究竟是重生还是穿越,伏黑惠很快就有了答案。
眼前那个高大又健壮的男人,看上去有些熟悉。
他还记得在不久前的大战中,就是这个男人不费吹灰之力就绂除了特技咒灵,最后干净利落一到死在自己面前。
听说,他就是自己的亲生父亲。
伏黑惠目光沉沉,将视线都放在了这个男人身上,跟随着他移动。
只见男人和一名女性医生说了几句什么,便朝着他躺着的方向扫了过来,幽幽的眼眸,看在伏黑惠的眼睛里只觉得有一股无形的杀气在其中弥漫。
伏黑惠心里一惊,赶忙闭上眼睛,一副沉睡的样子。
禅院甚尔的注意力却不在这个婴儿的表现上,他看了一眼便匆匆收起目光,漫不经心的问了一句。
“就这个吗?”
医生也被这位看上去像是黑手党的先生的话吓到了,接个孩子怎么感觉和买菜一样随便,医生嘴角一抽,这才缓过神回答道。
“额,对,是218床,姜戈太太的孩子。”
“经我们的观察,孩子身体非常健康,您可以将他带走了。如果有其他情况,请及时联系我们。”
禅院甚尔没有多说什么,伸出手就打算将放在小床里的孩子拉着腿提起来,看上去丝毫没有分寸感,简直吓坏了站在一旁的医生。

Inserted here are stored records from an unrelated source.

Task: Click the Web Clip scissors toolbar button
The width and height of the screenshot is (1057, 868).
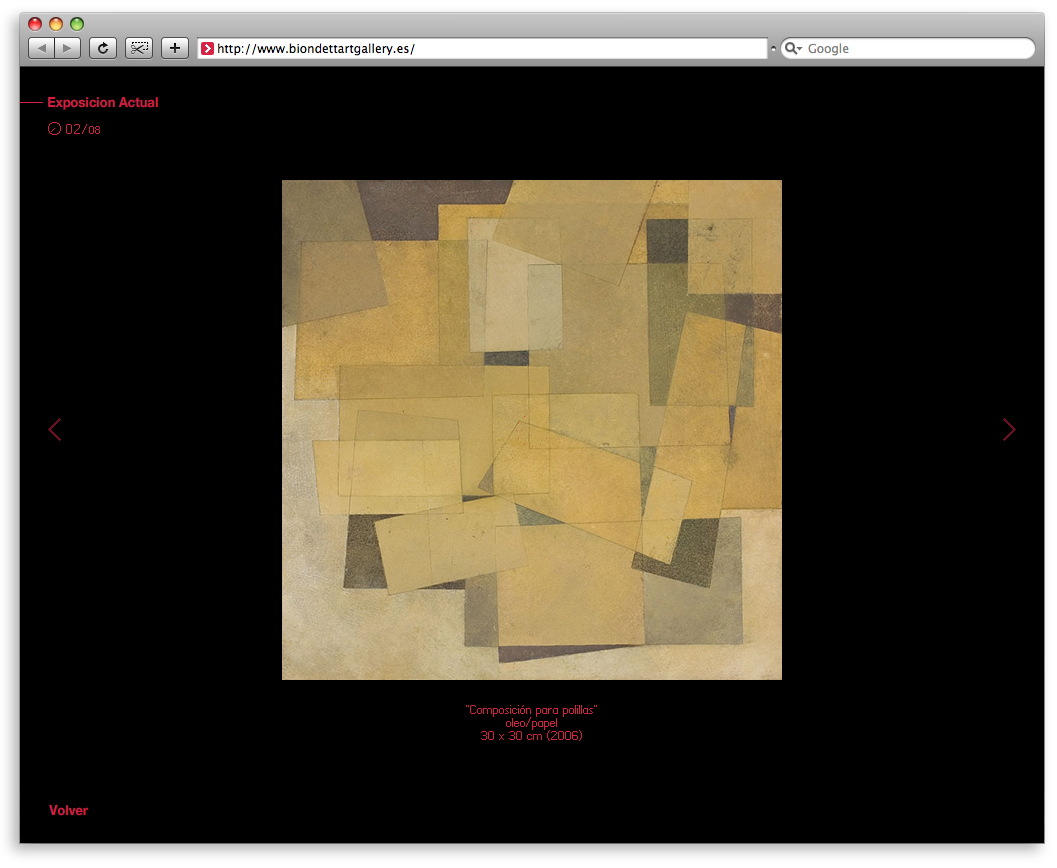Action: [x=139, y=48]
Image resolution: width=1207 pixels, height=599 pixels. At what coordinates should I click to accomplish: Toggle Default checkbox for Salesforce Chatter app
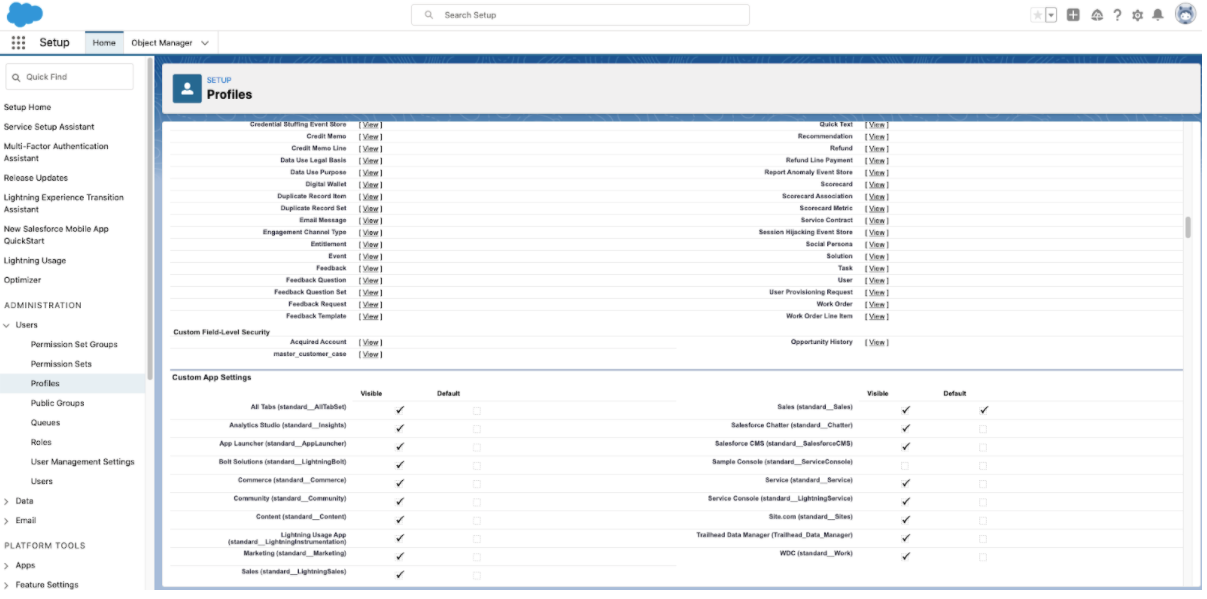[983, 428]
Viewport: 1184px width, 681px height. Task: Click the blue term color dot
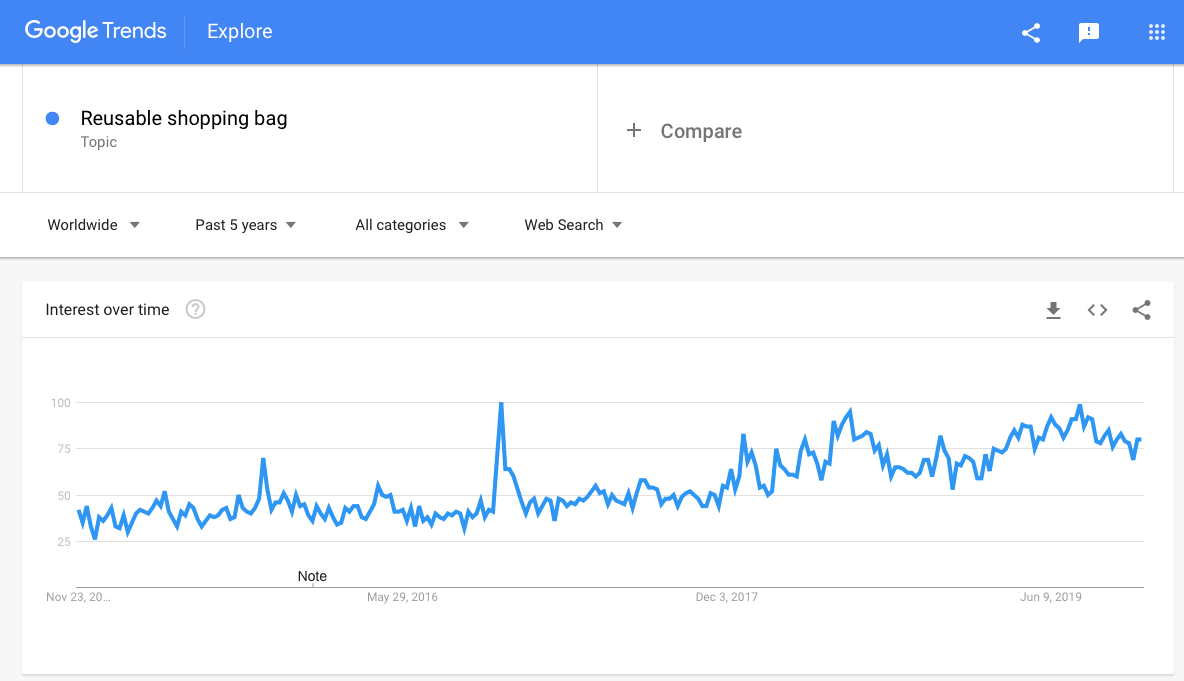pyautogui.click(x=53, y=118)
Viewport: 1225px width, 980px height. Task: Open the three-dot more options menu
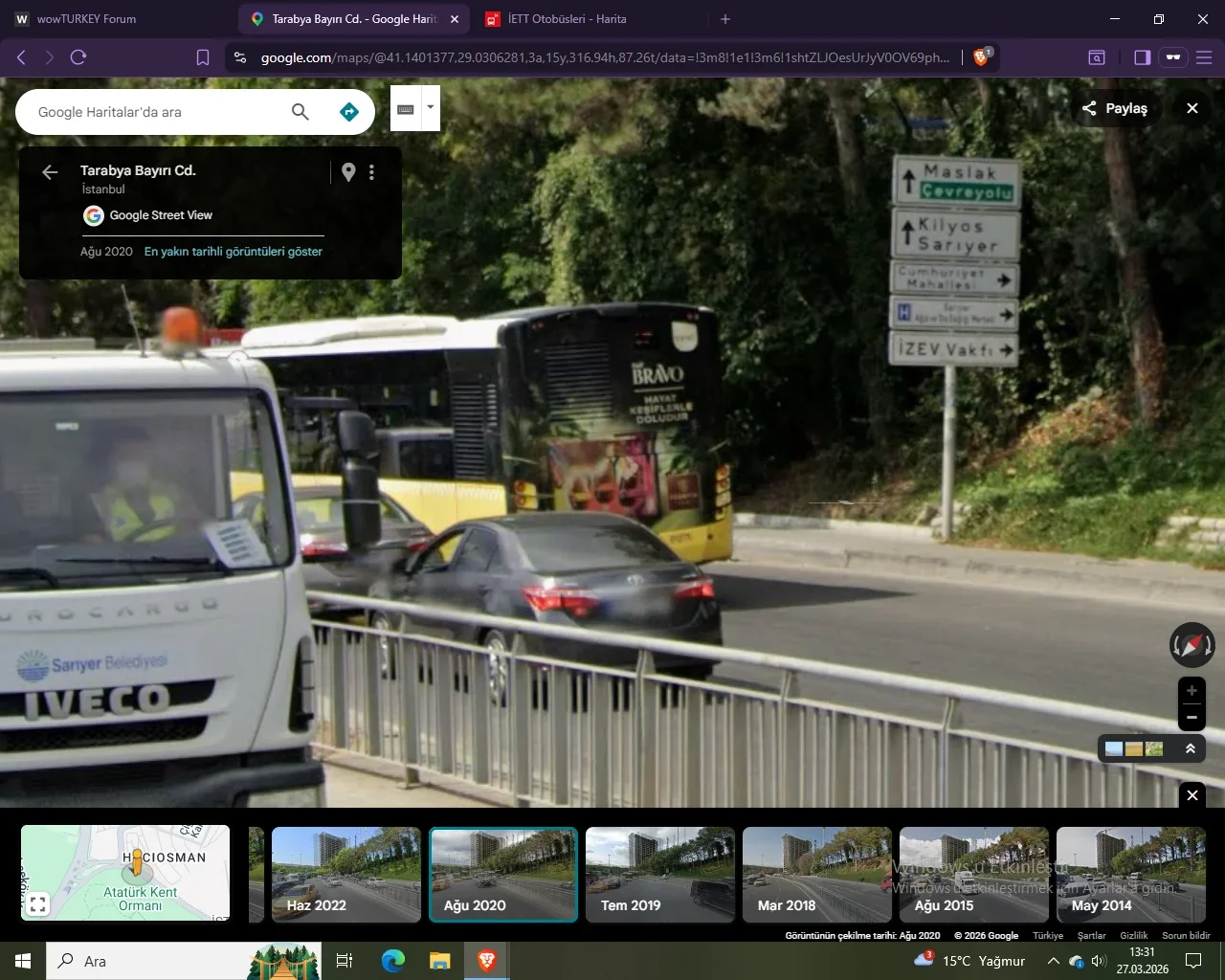(371, 172)
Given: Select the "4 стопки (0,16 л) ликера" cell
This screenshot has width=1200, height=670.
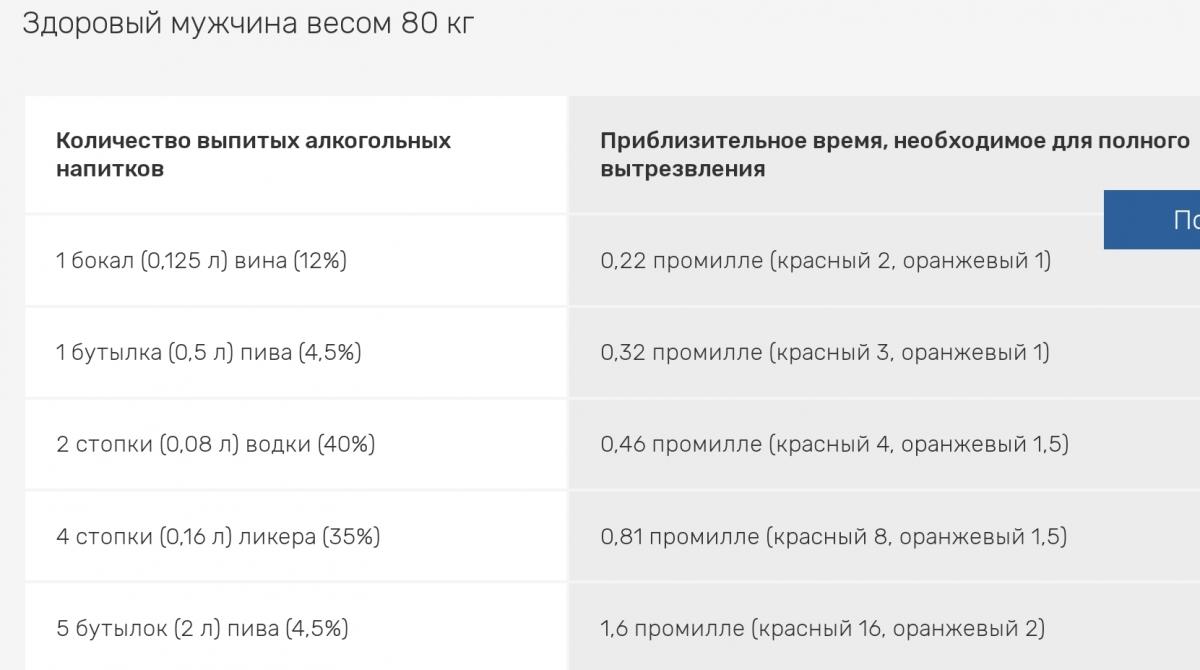Looking at the screenshot, I should pos(218,537).
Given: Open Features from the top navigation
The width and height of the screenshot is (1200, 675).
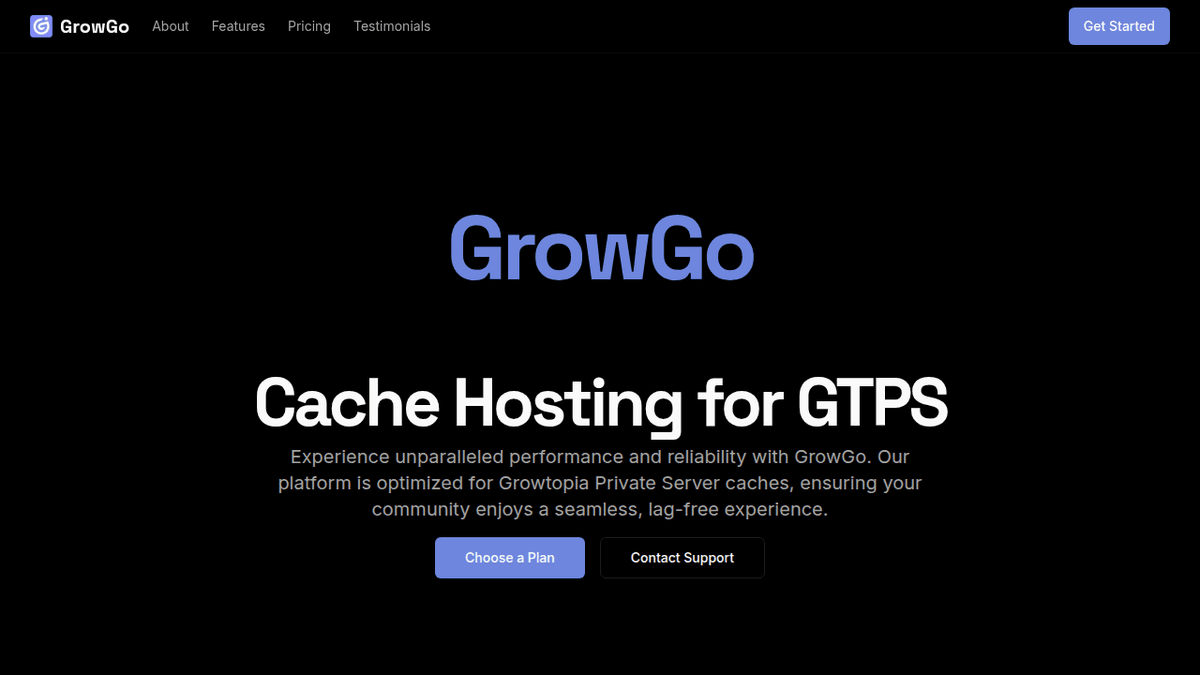Looking at the screenshot, I should pyautogui.click(x=238, y=26).
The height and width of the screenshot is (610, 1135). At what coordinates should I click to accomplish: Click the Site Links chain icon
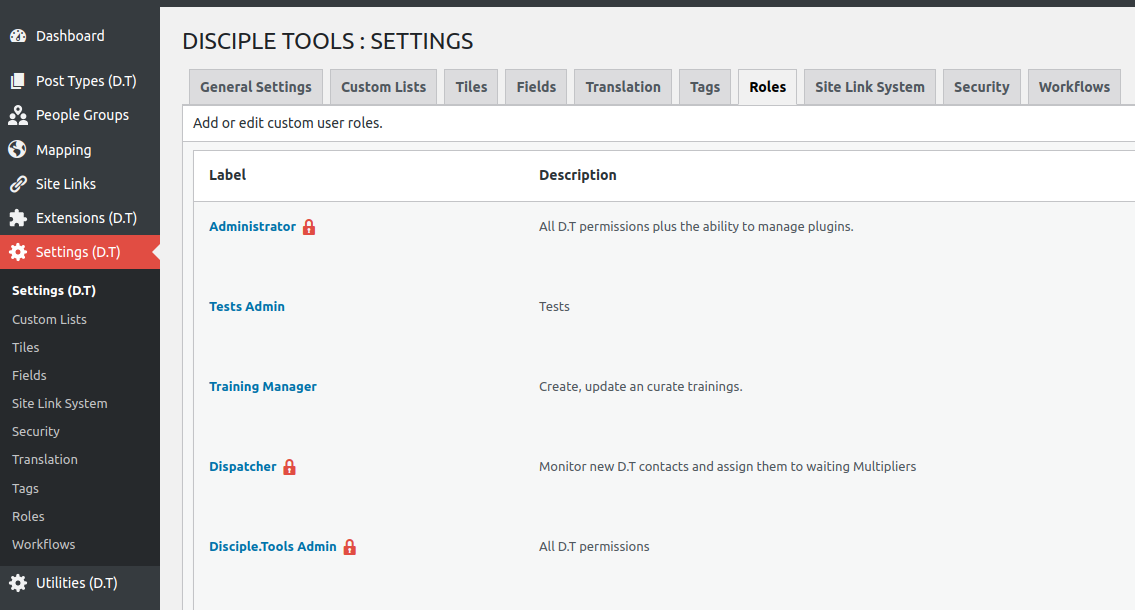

“不可以这么做的先生,这是一个生命!如果您的态度还是这么不端正的
话,我们是有权利不让您带走孩子而是直接将孩子送到孩子的母亲身边。”
医生的话语铿锵有力,只是和禅院甚尔对峙的目光却在不停游移,对上那双吓人的黑色眸子下一瞬间便赶快避开,可还是坚持着再次看了回来。
伏黑惠对于这番话无力吐槽。
虽然医生你听起来像是在努力阻止某个人渣的渣渣行为,可是这宛如“你再不听话我就告家长”的语气听上去没什么震慑力啊。
谁知,听了这句话的禅院甚尔竟然真的停止了动作。
原本只是打算随意提起这个人类小鬼的禅院甚尔犹豫了一下还是转提为抱,伏黑惠一下子就被温暖又安全的男性气息笼罩起来。
好软。
不对,是好韧。
恍惚了一秒,伏黑惠从眼前这个男人微妙触感的胸肌处轻轻挪开。
但大概是婴儿的天性,他的肚子开始发出警告的信号,目不转睛的看着男人胸前寻找目标,嘴角不自觉的流出一条透明的津液。
他饿了。
伏黑惠如果能动的话,一定会选择跳下男人的怀抱直接自杀。
作为一个成熟高中生的尊严都丢尽了。
伏黑惠极力压制住自己想要在禅院甚尔胸前寻找食物的冲动,抿着嘴唇在男人怀里,晃晃悠悠的被抱出了这间屋子。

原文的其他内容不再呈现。